By Mfgeorge
Kent, United Kingdom
how can I rid my vegetable garden of blight witch I have had the last three years. it starts on the potatoes and spreads to the tomato's
- 19 Oct, 2012
Answers
Make sure that every tiny potato tuber is removed from your plot. That is the only part of the plant capable of spreading the fungus.
Choose a blight resistant potato to grow, preferably earlies.
Spray with fungicides at the appropriate times.
read this
http://www.blightwatch.co.uk/content/bw-Home.asp
and pray.
19 Oct, 2012
Hurry up if you want to use bordeaux mixture,it is a banned from sale substance from next year!
20 Oct, 2012
Don't try to treat it as fungicides merely inhibit blight and there are more and more resistant kinds developing. Blight does NOT survive in the soil but only on living tissue, so as said above, rigorously dig up all your old potatoes and as soon as you see a single 'volunteer' (potato shoot from old potato pieces in the ground) in the spring, dig it out and destroy it.

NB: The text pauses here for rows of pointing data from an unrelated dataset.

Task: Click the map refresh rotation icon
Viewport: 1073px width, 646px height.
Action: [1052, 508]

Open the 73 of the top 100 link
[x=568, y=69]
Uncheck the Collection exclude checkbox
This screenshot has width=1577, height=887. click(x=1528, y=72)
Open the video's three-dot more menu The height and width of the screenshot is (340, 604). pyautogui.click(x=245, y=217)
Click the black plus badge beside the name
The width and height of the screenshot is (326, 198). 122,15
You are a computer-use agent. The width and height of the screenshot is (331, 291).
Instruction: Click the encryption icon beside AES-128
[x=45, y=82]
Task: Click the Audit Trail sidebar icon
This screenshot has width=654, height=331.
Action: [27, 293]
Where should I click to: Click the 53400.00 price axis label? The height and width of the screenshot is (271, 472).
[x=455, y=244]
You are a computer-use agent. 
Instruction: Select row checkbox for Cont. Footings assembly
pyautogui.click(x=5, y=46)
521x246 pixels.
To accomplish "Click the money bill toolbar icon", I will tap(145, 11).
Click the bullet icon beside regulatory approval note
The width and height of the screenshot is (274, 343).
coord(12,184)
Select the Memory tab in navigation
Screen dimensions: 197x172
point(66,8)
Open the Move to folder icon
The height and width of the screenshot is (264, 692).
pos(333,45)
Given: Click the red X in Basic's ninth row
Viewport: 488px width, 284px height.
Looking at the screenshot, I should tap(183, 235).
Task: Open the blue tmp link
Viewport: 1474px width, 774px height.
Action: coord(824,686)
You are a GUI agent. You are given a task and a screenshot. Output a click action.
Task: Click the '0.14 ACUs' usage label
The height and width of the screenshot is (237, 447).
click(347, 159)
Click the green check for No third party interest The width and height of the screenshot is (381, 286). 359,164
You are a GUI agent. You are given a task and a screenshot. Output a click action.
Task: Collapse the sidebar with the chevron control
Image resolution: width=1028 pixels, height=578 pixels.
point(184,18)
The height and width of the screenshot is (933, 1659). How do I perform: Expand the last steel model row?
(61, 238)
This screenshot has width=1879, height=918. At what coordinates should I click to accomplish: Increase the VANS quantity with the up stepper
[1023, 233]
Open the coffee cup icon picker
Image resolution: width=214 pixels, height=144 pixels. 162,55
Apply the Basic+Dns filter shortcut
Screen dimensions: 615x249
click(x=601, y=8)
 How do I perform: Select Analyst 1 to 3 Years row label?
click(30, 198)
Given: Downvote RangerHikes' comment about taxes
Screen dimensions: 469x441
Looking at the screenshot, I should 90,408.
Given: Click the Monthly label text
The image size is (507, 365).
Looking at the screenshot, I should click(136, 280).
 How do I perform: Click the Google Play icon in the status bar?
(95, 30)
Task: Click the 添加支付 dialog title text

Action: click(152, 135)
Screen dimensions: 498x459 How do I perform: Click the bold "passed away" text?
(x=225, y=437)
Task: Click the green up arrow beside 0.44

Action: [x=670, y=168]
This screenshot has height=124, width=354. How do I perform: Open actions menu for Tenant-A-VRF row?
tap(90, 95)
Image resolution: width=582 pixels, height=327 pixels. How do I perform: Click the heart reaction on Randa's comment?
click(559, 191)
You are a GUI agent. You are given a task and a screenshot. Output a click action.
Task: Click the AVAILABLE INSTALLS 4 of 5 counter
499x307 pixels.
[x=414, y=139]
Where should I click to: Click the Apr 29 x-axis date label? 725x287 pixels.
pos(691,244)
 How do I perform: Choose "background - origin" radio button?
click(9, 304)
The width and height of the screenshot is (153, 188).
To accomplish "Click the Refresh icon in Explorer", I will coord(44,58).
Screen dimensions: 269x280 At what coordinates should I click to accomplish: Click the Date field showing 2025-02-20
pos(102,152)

Blight is largely spread by the weather and in the wind, so if the weather is wet and humid, there is little chance you can avoid it, other than by growing your tomatoes under cover. The wet weather over the past three years has not helped.
The other thing you could try is a blight resistant cultivar like Ferline, but even these may succumb. In general, the large fruited varieties are far more susceptible to blight and you might find small cherry tomatoes at least give you some crop, even in a bad year.
The main thing to do is pray for hot, dry weather and blight will go away!
20 Oct, 2012
Previous question
« Help please. I have a fence about 50' long which catches the North wind. The...
Bordeaux Mixture. Buy it from a good garden centre and use it as it says on the tin.
To help with tomatoes Put a rain proof cover over them at the end of July so as to keep the excess rain off but to allow a good fresh air breeze blowing through them.
This is not really practical with potatoes so fall back on the Bordeaux Mixture. Study the leaves on the spuds about end of July and the moment you see them going brown, dig them up and use them. If you leave them you will lose them. Southportsmith.